Cumhuriyet gazetesi davasından, savcı mütalaasından: “Kadri Gürsel ‘Erdoğan Babamız Olmak İstiyor’ yazısında asiliği normal, meşru ve kabul edilebilir olarak yansıttı.”

Eee? Asiliği ‘normal, meşru ve kabul edilir’ olarak yansıtmak suç mu?

Ya da hukuk diliyle söylersek: Hangi kanunda böyle bir suç tanımlı?

Peki, kanunsuz suç olur mu? TCK’ye göre olmaması lazım…

Yine mütalaadan: “Her ne kadar Ahmet Şık’ın FETÖ mağduru olduğu savunulsa da, iddianameye konu röportaj ve açıklamalar dikkate alındığında DHKP-C, PKK hedefleri doğrultusunda hareket ettiği gibi FETÖ ile hareket eden savcılara ilişkin haber ve röportajlar var. Bu örgütler [DHKP-C, PKK, FETÖ] ortak düşman üzerinden benzer emellere sahip ve yöntemleri bir üst akla bağlı. Bu nedenle Ahmet Şık’ın savunmasına itibar edilemez.”

Kanıt?

Ya da şöyle soralım, Ahmet’in savunmasına ‘itibar edilmemesi’ bir yana savcının savına itibar edilmesi için kanaatlerden başka ne gibi somut kanıtlar öne sürülüyor?

Peki, somut kanıt olmadan suçlama yöneltilir mi? CMK’ye göre, hayır.

Bu da mütalaadan, savcının ‘akıl okuma’ yöntemiyle derlediği savlarından: “‘Yurtta Sulh’ manşetiyle, 15 Temmuz’daki ‘Yurtta Sulh Konseyi’ isminin benzerliği dikkat çekicidir.”

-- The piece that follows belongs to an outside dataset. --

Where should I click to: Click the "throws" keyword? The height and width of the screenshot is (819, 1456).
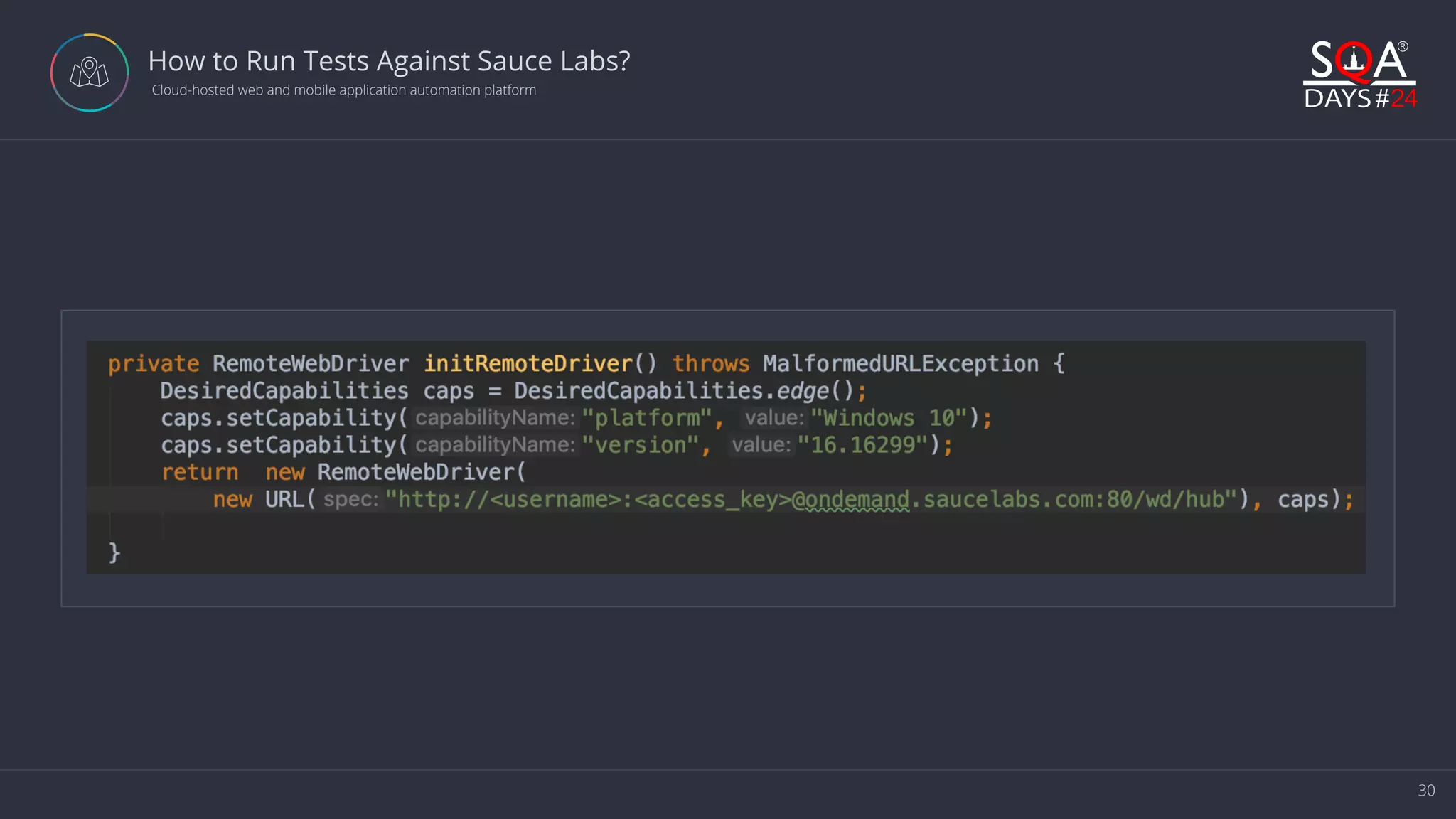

Kanunda ‘dikkatimi çekti’ gibi alt metin okumasıyla suçlama yaratmak veya ‘ima yoluyla suç işlemek’ diye bir ceza maddesi var mı? Yok.

Ne kaldı geriye? Hapiste 500 günü deviren Akın Atalay ile haklarında onlarca yıl ceza istenen gazeteciler.